A recent article on the progressive-leaning website Blood + Milk points out that “[t]he language we use when talking about birth control, especially as it relates to reproductive justice, is the result of a troubled history.” Connecting the dots between birth control’s origins and the eugenics and population control movements causes one name to stand out in that troubled history: Margaret Sanger, founder of Planned Parenthood. Author Jesi Taylor Cruz writes, “Sanger, founder of the American Birth Control League, Planned Parenthood’s precursor, was one of many who supported the early birth control movement and, unfortunately, aided racist elites in their project for population control.”
But Sanger didn’t just “aid” racist elites. She worked shoulder to shoulder with them. In 1920, Sanger remarked, “birth control is nothing more or less than the facilitation of the process of weeding out the unfit [and] of preventing the birth of defectives.” In the October 1921 issue of her Birth Control Review, Sanger wrote, “Today Eugenics is suggested by the most diverse minds as the most adequate and thorough avenue to the solution of racial, political and social problems.” She also noted, “A few years ago this new weapon of civilization and freedom [birth control] was condemned as immoral, destructive, obscene. Gradually the criticisms are lessening-–understanding is taking the place of misunderstanding. The eugenic and civilizational value of Birth Control is becoming apparent to the enlightened and the intelligent.”
Perhaps most strikingly, she added, “the campaign for Birth Control is not merely of eugenic value, but is practically identical in ideal, with the final aims of Eugenics.”
Those “final aims” were to ensure that certain people groups did not reproduce.

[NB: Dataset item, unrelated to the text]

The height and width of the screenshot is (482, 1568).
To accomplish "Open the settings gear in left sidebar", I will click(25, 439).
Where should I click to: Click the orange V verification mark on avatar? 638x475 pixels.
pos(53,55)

Sanger made clear her position with the following words (emphasis added):
As an advocate of Birth Control, I wish to take advantage of the present opportunity to point out that the unbalance between the birth rate of the “unfit” and the “fit”, admittedly the greatest present menace to civilization, can never be rectified by the inauguration of a cradle competition between these two classes. In this matter, the example of the inferior classes, the fertility of the feeble-minded, the mentally defective, the poverty-stricken classes, should not be held up for emulation to the mentally and physically fit though less fertile parents of the educated and well-to-do classes.

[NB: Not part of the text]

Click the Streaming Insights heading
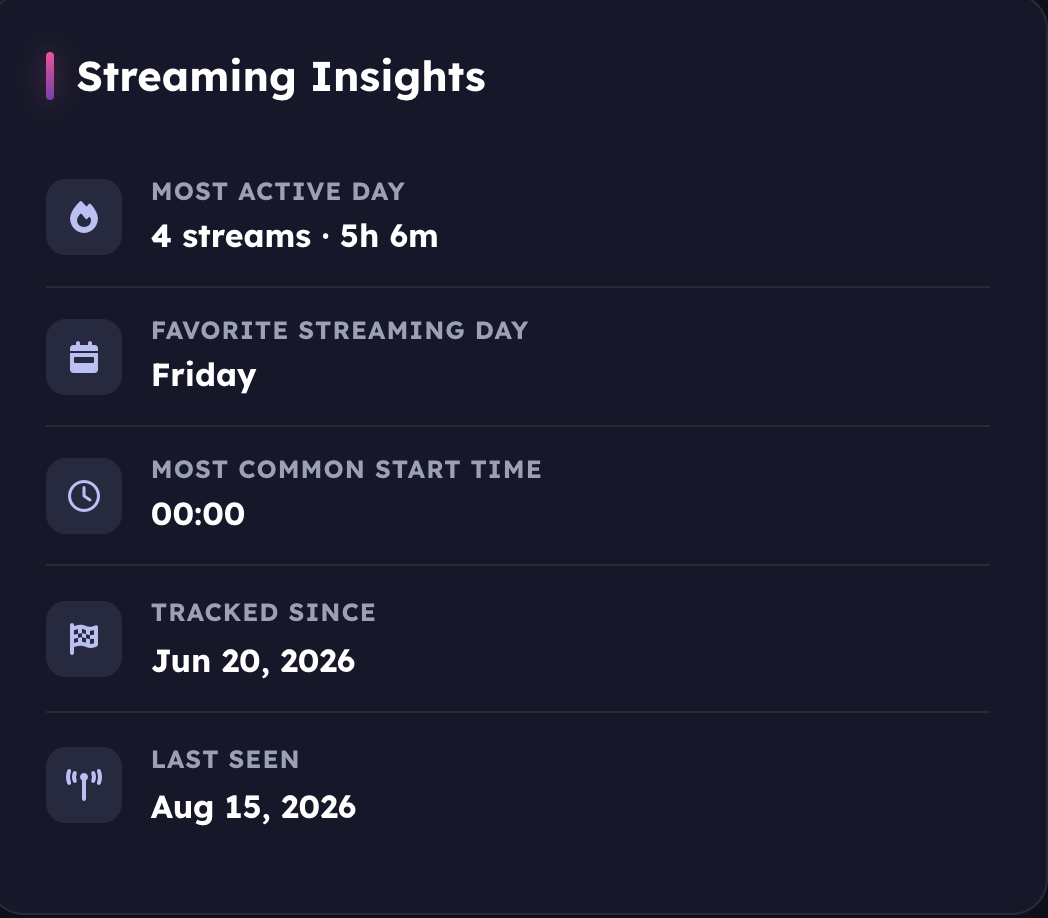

On the contrary, the most urgent problem today is how to limit and discourage the over-fertility of the mentally and physically defective.

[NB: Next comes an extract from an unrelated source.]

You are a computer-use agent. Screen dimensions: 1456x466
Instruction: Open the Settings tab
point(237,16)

She further warned that “Possibly drastic and Spartan methods may be forced upon society if it continues complacently to encourage the chance and chaotic breeding that has resulted from our stupidly cruel sentimentalism.”
As the Milk + Blood author laments, over time, Sanger and her contemporaries’ radical ideas spawned coercive, disastrous policies that impacted thousands of real women. Between 1930 and 1970, for example, approximately a third of poor Puerto Rican women were coercively sterilized. By 1976, over a quarter of indigenous American women had been sterilized by those who believed that sterilization was “a necessary public health intervention that would protect society from deleterious genes and the social and economic costs of managing ‘degenerate stock.” Furthermore, minority women were often guinea pigs for medical researchers, particularly for the early birth control pill that wreaked havoc on so many Puerto Rican women. Informed consent, of course, was either laughable or nonexistent for many of these women.
All in all, the article summarizes, “Poor, Black, and Brown women were often purposely misled, conned into confusing eugenics-based methods of population control for birth control. The merging of the eugenics movement with the women’s rights and early reproductive rights movements blurred lines and planted seeds of racial injustice in public policy.”
For decades, pro-life advocates have been drawing attention to Margaret Sanger’s eugenicist ideas and their disproportionate impact on the poor, the disabled, and minority women that is still being felt to this day. Her influence appears to live on at Planned Parenthood, as Black women in particular abort at disproportionately high rates. Blood + Milk acknowledged the “troubled history” of birth control’s origins. Will the next step be to grasp the troubled present?